According to a new National Bureau of Economic Analysis study released last week, immigrants in STEM fields have been responsible for higher wages among American workers overall since at least 1990. University of California and Colgate University economists looked at 219 U.S. cities from 1990 to 2010 to examine the number of employer-granted, high-skill, specialty occupation visas (known as H-1B in the Immigration and Nationality Act) were present, and their effect on wages, employment and productivity of American college and non-college grads.

In any given city, a one-percent increase in foreign STEM worker employment raised the wage growth of natural-born Americans with college degrees by 7 to 8 percent, according to the study. Among Americans without degrees, wages rose by 3 to 4 percent. According to study authors, that translates to tens of thousands in additional earnings over the span of a career.

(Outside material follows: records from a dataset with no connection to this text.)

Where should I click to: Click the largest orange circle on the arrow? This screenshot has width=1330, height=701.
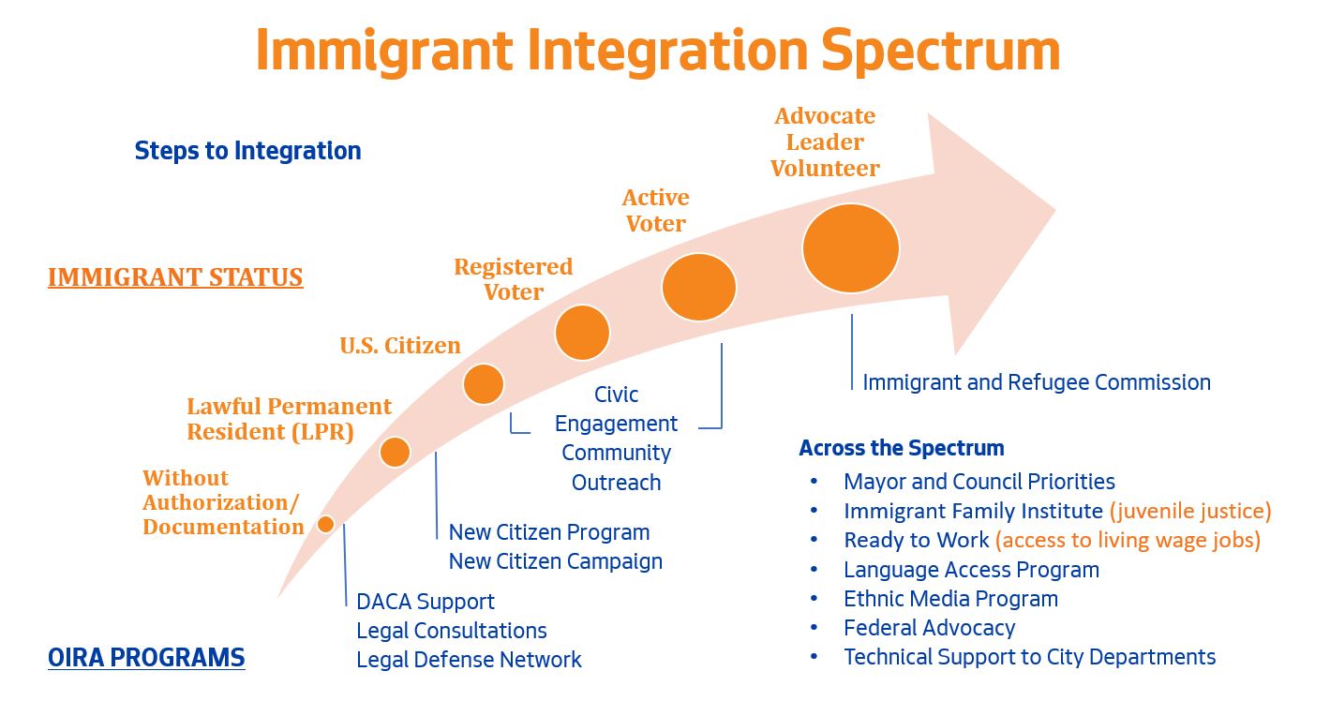click(850, 248)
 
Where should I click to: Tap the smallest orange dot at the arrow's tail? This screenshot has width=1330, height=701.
click(325, 524)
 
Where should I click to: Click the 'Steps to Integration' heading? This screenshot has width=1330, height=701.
click(247, 151)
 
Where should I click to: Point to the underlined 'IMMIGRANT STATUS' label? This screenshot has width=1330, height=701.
click(175, 277)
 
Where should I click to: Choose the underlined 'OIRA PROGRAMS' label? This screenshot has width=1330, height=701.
click(146, 658)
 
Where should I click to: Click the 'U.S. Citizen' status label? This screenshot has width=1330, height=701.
click(400, 346)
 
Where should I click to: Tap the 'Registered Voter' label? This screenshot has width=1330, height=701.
click(513, 279)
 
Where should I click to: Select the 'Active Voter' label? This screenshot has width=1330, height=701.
click(655, 211)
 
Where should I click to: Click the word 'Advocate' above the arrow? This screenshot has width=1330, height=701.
click(825, 116)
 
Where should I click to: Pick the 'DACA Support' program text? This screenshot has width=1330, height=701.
click(426, 602)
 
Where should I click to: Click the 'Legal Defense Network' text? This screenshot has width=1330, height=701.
click(469, 660)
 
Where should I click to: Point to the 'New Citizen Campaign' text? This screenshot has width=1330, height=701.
click(555, 561)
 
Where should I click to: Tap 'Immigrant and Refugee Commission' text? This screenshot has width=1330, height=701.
click(1037, 382)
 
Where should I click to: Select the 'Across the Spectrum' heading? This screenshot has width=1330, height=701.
click(901, 448)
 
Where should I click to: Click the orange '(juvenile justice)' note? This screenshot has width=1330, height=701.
click(1190, 511)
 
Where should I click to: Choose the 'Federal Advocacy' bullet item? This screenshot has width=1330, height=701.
click(929, 628)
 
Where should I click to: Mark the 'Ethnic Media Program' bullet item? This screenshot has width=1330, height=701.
click(950, 599)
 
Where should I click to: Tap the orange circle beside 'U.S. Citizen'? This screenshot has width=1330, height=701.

“Foreign STEM growth can explain between a third and a half of the average productivity growth in the period 1990-2010,” study authors Giovanni Peri, Chad Sparber and Kevin Shih wrote.

The study also found the number of foreign H-1B visas from STEM jobs had no effect on American employment prospects whatsoever, and research released in February by Peri found that increasing legal immigration, regardless of education or occupation, would lead to a greater increase in American employment prospects more than increasing deportation or border security.

While Congress drags its feet on immigration, cities are taking matters into their own hands. Michigan Republican Gov. Rick Snyder has requested the federal government for 50,000 STEM immigration visas over five years to attract foreign professionals to Detroit, which has lost one million residents in the last 60 years according to The Manhattan Institute’s Economics 21. Snyder’s request is aimed at increasing the city’s overall population, productivity and wages.

H-1B visas are currently capped at 65,000 for foreign nationals, with room for an additional 20,000 with advanced degrees. The government began accepting applications for 2015 on April 1, and was filled and closed within a week. The Senate’s immigration reform bill would increase H-1Bs to 205,000.

“Doing nothing now means hurting businesses just as we are coming out of the Great Recession,” Russo said. “Today, 40 percent of our Fortune 500 companies were founded by an immigrant or child of an immigrant. Much of the new small-business growth in the country is because of legal immigrants.”

“It is time to make the changes that our citizens and our economy demand. Our current policies date back to the 1960s, when TVs were black and white and computers were bigger than cars. Our nation competes in a global economy, and our immigration policies should reflect our needs for the 21st century. Conservative-led immigration reform is an important step to a brighter American future.”